Ce vendredi 31 janvier 2014, l’UNESCO s’est associée à la Commission de l’Union africaine pour sensibiliser et collecter des fonds pour le Fonds du patrimoine mondial africain (FPMA) au cours d’un déjeuner réunissant les chefs d’États africains au siège de l’Union africaine (UA) à Addis-Abeba en Ethiopie. Les participants se sont engagés à verser un montant total de 3,05 millions de dollars USD au fonds de dotation du FPMA.

54 Etats membres de l’Union africaine ont été conviés à ce déjeuner par le Dr Nkosazana Dlamini Zuma, présidente de la Commission de l’Union africaine. La table d’honneur a réuni sept chefs d’États, cinq vice-présidents ainsi que seize premiers ministres, ministres des Affaires étrangères et de la Culture.
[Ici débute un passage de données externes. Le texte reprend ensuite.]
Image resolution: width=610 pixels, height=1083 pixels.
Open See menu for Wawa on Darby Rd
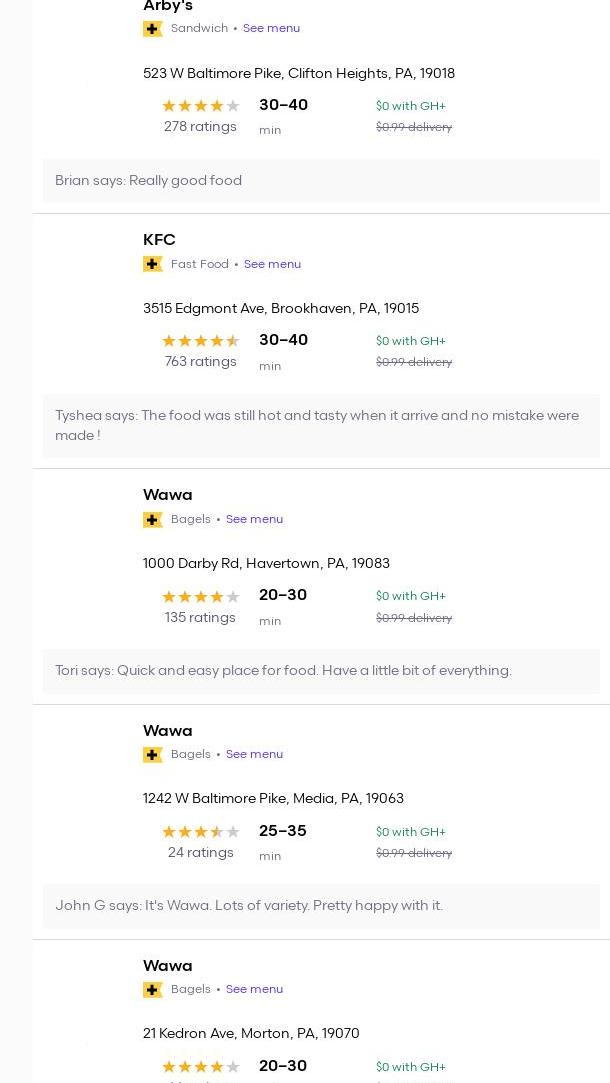(x=254, y=519)
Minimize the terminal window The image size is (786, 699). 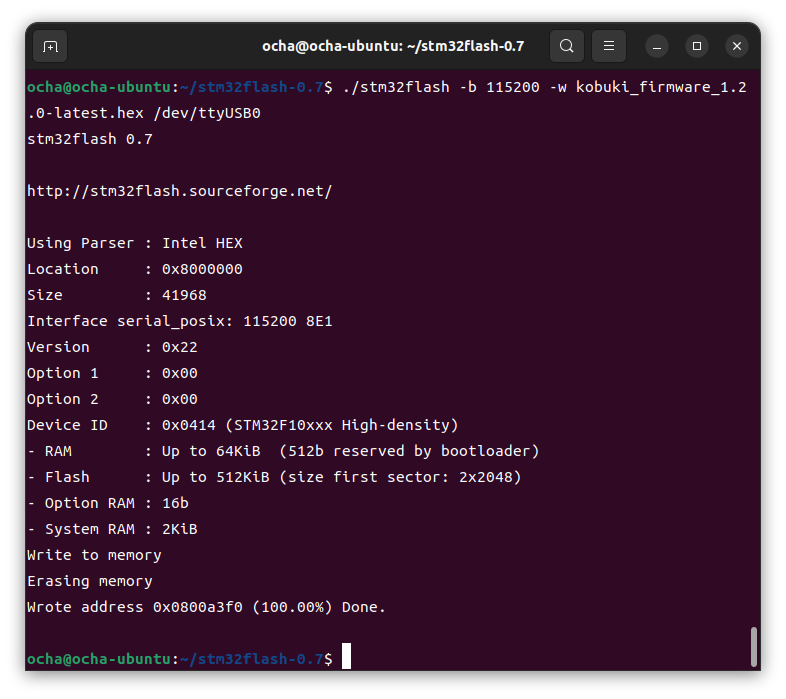click(657, 46)
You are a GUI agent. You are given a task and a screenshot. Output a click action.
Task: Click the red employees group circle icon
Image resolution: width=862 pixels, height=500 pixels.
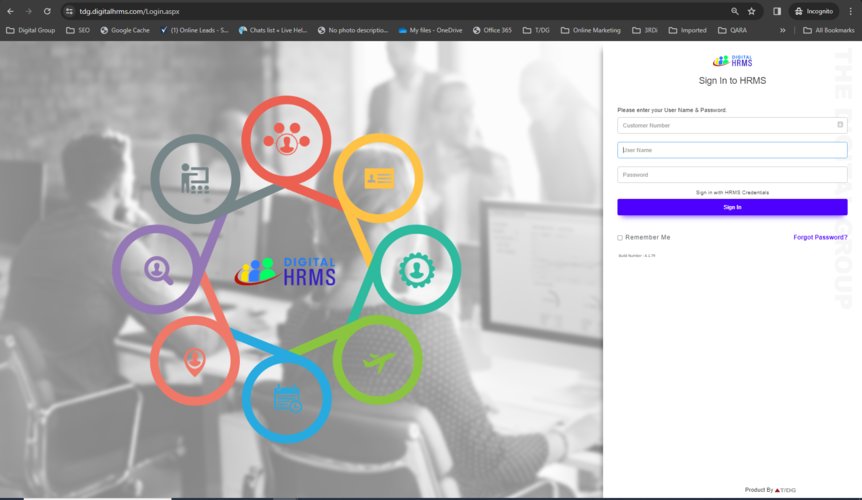coord(287,139)
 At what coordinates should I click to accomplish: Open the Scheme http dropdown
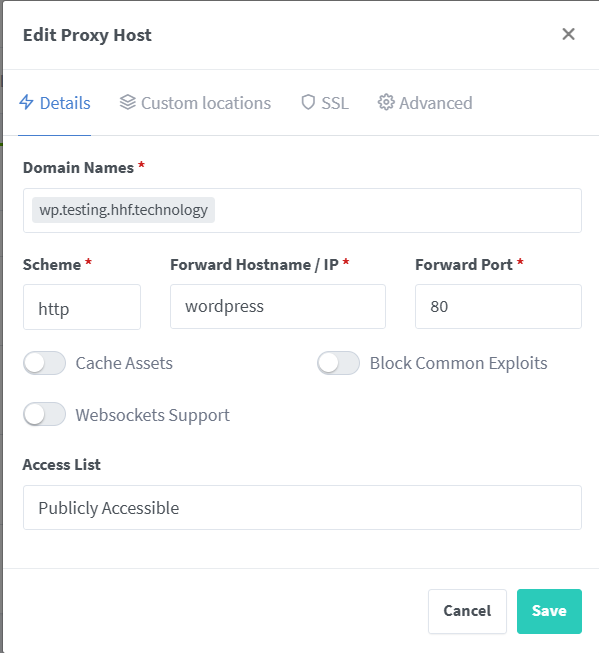coord(82,307)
Le Directeur général adjoint de l’UNESCO, M. Gatechew Engida, a prononcé un discours au nom de la Directrice générale, Mme Irina Bokova, qui a réitéré l’engagement de l’UNESCO à soutenir le FPMA, et a souligné que « le FPMA est indispensable pour mobiliser toute la puissance du patrimoine culturel et naturel de l’Afrique pour le développement durable ». Il a appelé les chefs d’Etat à soutenir le travail du FPMA et a lancé un appel aux dons afin de contribuer au fonds de dotation du FPMA.

Plus de 3 millions de dollars ont été promis à ce fonds de dotation par les gouvernements du Kenya (1,5 millions de dollars), de l’Afrique du Sud (1 million de dollars), de l’Algérie (400 000 dollars), du Tchad (100 000 dollars) et de la Namibie (50 000 dollars). En outre, l'Algérie a annoncé le détachement d'un spécialiste algérien pour travailler sur le patrimoine mondial africain, ainsi que la création d'un Centre UNESCO de catégorie II en Algérie pour la sauvegarde du patrimoine culturel immatériel. Le premier ministre de l'Ile Maurice a également annoncé l'intention de son pays de faire un don au fonds de dotation dans un avenir proche.

Bien que le fonds de dotation ait besoin de 25 millions de dollars USD afin de rendre le FPMA indépendant et pleinement opérationnel, les contributions promises ont été les bienvenues. Elles aideront à poursuivre le travail important que mène le FPMA aux côtés du Centre du patrimoine mondial de l’UNESCO, du secrétariat de la Convention de 1972 de l’UNESCO sur le patrimoine mondial afin d’augmenter le nombre de sites africains sur la Liste du patrimoine mondial et de renforcer les capacités des États membres africains à gérer et à promouvoir leur patrimoine.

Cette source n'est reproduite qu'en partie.